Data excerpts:
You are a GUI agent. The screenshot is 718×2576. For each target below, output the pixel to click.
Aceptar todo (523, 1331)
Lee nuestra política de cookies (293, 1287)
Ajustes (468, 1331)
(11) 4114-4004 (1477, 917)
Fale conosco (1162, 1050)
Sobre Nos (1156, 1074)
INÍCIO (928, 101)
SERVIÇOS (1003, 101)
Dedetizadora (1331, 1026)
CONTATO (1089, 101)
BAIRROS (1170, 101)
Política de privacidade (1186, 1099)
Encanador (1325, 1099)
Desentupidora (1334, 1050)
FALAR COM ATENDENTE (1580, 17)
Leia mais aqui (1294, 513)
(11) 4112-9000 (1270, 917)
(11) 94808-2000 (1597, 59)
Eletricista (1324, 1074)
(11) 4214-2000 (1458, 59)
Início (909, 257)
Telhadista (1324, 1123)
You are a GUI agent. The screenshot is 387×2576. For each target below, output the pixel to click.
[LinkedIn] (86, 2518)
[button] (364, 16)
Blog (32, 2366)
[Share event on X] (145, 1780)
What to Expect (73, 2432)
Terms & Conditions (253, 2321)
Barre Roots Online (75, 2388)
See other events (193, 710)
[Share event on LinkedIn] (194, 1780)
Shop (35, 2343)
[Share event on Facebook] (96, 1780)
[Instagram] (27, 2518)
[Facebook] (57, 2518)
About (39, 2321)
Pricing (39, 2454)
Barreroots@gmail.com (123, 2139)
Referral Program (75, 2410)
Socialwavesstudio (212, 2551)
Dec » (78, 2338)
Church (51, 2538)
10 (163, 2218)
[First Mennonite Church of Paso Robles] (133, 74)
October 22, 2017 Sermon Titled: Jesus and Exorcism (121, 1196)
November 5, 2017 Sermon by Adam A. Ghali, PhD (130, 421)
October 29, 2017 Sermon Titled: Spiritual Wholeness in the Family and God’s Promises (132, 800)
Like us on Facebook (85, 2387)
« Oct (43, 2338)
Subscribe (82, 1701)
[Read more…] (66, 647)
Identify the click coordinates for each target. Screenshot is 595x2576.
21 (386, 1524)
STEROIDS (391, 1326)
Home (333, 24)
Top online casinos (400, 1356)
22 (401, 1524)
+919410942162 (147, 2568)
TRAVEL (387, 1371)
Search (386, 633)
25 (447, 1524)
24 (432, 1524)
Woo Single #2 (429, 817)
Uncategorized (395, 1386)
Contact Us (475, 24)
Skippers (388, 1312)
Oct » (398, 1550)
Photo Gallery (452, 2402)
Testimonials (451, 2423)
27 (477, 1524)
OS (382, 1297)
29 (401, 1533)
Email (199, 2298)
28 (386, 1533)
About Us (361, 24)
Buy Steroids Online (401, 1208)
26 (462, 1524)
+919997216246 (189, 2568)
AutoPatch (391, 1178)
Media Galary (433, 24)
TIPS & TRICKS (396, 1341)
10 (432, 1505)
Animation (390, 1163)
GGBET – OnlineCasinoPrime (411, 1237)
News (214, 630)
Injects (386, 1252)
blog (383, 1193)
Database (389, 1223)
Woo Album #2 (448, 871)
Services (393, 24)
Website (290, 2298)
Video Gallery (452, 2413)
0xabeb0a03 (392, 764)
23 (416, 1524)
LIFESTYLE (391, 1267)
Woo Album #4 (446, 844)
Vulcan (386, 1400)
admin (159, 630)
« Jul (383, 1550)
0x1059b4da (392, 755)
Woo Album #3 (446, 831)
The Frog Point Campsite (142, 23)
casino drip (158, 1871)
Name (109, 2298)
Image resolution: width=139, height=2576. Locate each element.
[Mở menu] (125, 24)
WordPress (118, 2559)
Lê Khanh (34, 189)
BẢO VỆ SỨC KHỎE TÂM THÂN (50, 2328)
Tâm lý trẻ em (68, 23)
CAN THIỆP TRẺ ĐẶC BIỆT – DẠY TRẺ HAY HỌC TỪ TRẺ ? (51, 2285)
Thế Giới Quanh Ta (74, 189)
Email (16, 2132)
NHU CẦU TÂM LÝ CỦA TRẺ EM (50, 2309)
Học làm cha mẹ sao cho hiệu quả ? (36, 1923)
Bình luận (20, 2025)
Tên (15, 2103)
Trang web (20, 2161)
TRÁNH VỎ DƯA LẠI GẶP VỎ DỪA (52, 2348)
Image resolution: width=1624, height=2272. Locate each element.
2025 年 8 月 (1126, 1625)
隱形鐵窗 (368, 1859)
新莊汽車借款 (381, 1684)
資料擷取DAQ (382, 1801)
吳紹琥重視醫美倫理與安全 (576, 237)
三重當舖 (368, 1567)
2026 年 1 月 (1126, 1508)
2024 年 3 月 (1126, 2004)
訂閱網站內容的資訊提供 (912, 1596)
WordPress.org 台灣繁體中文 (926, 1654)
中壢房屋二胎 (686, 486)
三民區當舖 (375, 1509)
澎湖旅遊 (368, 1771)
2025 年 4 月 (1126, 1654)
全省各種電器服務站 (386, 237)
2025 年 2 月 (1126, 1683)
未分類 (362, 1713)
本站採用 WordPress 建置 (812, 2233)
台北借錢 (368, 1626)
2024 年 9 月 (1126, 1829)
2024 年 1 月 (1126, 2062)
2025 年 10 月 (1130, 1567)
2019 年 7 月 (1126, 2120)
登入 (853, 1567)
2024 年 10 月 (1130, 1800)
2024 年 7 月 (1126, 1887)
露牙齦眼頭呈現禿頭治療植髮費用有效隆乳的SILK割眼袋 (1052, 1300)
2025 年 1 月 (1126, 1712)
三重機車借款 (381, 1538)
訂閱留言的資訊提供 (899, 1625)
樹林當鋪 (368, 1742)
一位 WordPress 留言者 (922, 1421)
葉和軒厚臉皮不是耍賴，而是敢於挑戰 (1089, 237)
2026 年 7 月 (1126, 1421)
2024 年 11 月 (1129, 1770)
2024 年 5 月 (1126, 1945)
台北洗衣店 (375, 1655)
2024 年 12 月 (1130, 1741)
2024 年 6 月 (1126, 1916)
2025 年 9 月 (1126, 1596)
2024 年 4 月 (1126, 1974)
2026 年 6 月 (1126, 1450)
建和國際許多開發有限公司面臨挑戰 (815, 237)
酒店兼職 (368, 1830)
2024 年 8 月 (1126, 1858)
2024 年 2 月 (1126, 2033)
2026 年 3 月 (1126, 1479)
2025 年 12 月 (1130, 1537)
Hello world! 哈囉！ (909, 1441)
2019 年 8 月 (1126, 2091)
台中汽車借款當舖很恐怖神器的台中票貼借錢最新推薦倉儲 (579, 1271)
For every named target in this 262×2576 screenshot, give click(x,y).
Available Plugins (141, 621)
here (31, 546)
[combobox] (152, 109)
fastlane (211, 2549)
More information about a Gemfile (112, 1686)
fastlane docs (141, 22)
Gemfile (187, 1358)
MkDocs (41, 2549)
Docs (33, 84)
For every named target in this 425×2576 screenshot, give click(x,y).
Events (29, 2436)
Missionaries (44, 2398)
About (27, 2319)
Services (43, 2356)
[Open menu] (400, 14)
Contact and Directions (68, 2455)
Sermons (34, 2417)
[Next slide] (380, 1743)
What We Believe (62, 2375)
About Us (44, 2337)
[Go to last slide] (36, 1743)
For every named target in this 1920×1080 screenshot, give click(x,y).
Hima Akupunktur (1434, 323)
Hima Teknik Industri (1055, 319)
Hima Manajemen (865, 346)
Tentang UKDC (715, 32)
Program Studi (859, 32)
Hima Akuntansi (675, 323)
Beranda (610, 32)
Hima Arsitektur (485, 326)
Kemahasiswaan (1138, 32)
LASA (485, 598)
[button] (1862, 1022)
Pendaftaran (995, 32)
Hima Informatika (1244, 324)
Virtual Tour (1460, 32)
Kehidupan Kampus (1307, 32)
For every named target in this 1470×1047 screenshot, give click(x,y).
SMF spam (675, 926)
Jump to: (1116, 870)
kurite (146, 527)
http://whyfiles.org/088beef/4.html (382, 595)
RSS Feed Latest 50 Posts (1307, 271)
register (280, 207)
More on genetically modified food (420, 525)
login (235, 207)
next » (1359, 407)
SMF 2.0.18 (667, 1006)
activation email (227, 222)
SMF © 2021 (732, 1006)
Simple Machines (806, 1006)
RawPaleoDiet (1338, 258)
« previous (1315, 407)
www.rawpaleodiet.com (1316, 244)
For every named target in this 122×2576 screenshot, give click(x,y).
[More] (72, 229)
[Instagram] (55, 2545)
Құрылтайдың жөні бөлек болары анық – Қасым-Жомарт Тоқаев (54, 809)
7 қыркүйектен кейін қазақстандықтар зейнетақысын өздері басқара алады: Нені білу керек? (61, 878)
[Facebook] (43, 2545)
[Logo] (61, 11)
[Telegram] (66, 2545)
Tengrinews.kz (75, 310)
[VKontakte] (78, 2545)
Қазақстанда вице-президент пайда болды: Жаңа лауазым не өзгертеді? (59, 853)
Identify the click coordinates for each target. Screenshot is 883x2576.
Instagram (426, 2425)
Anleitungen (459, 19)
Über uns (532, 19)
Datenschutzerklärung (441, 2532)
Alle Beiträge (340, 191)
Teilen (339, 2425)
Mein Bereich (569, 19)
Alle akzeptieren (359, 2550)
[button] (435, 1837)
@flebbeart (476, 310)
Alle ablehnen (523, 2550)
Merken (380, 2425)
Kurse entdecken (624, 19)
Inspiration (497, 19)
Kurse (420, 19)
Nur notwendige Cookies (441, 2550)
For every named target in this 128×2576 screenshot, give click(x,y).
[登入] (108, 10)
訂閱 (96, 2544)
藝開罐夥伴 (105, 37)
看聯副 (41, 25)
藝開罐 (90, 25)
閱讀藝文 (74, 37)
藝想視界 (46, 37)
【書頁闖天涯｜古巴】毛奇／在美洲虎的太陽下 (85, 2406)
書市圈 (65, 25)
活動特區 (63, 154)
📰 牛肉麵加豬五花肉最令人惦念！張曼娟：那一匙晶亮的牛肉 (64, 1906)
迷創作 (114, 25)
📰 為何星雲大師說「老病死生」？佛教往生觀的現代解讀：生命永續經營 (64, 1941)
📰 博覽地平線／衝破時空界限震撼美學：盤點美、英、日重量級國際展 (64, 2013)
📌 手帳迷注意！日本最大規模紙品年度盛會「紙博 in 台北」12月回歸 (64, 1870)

Problem requirements:
Write only the number of lines in the data where the string "resolution" can be found.

Task result:
2